GaussianMixtureModelBasedConversion(int num_source_order, int num_target_order, const std::vector<std::vector<double>> &window_coefficients, const std::vector<double> &weights, const std::vector<std::vector<double>> &mean_vectors, const std::vector<SymmetricMatrix> &covariance_matrices, bool use_magic_number, double magic_number = 0.0)
Parameters
  • num_source_order[in] Order of source vector, \(M_1\).

  • num_target_order[in] Order of target vector, \(M_2\).

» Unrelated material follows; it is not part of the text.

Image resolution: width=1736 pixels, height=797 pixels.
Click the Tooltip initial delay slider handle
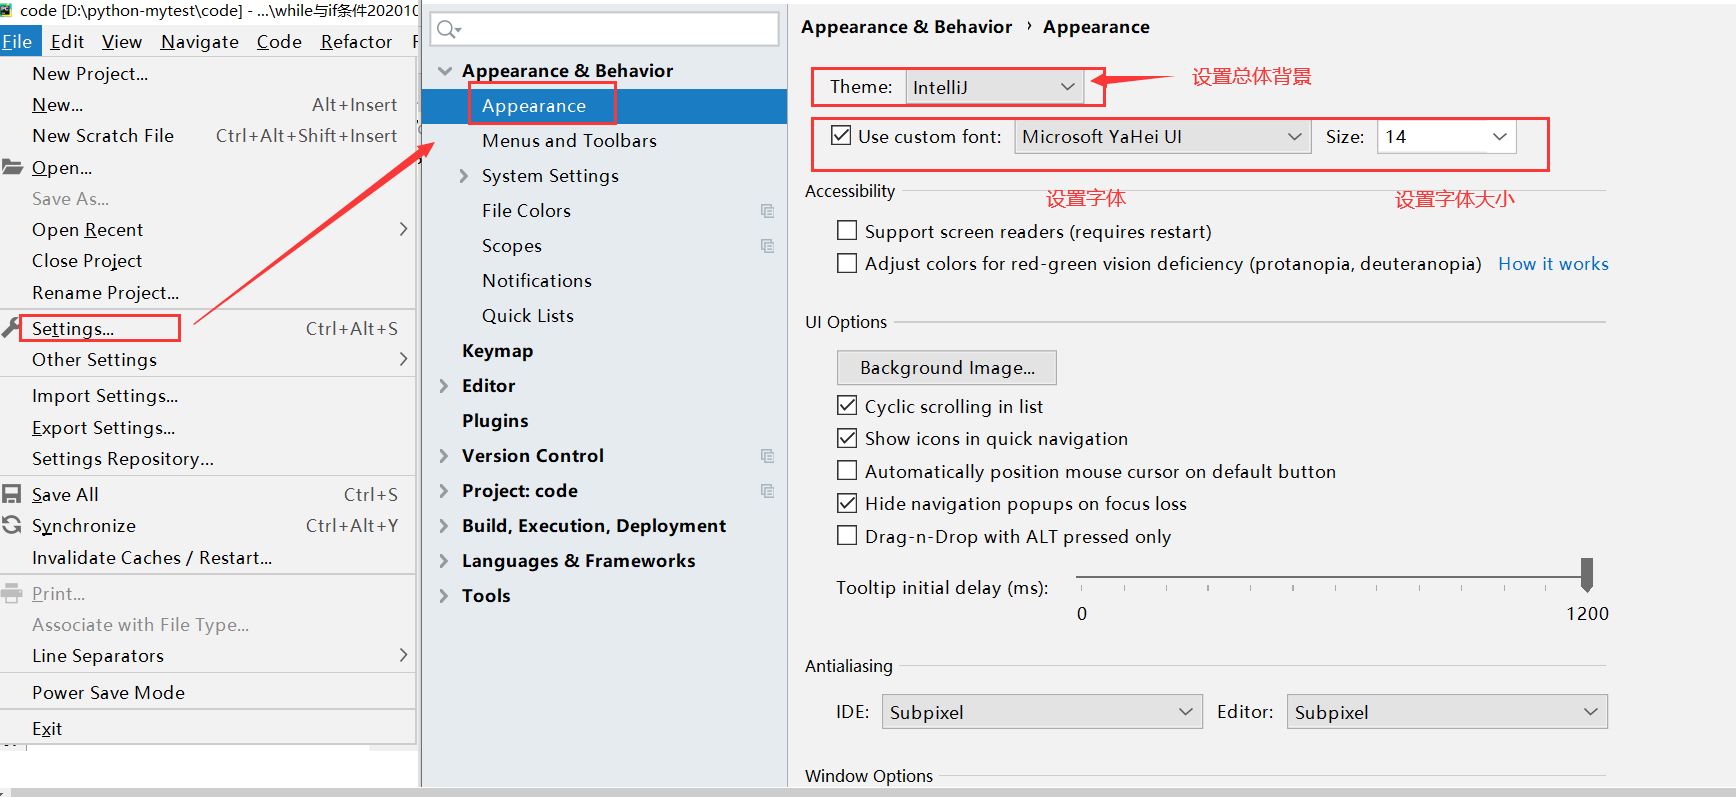coord(1586,574)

  • window_coefficients[in] Window coefficients. e.g.) { {-0.5, 0.0, 0.5}, {1.0, -2.0, 1.0} }

  • weights[in] \(K\) mixture weights.

  • mean_vectors[in] \(K\) mean vectors. The shape is \([K, (D+1)(M_1+M_2+2)]\).

  • covariance_matrices[in] \(K\) covariance matrices. The shape is \([K, (D+1)(M_1+M_2+2), (D+1)(M_1+M_2+2)]\).

  • use_magic_number[in] Whether to use magic number.

  • magic_number[in] A magic number represents a discrete symbol.

inline int GetNumSourceOrder() const
Returns

Order of source vector.

inline int GetNumTargetOrder() const
Returns

Order of target vector.

inline bool IsValid() const
Returns

True if this object is valid.

bool Run(const std::vector<std::vector<double>> &source_vectors, std::vector<std::vector<double>> *target_vectors) const
Parameters
  • source_vectors[in] \(M_1\)-th order source vectors containing dynamic components. The shape is \([T, (D+1)(M_1+1)]\).

  • target_vectors[out] \(M_2\)-th order target vectors. The shape is \([T, (M_2+1)]\).

Returns

True on success, false on failure.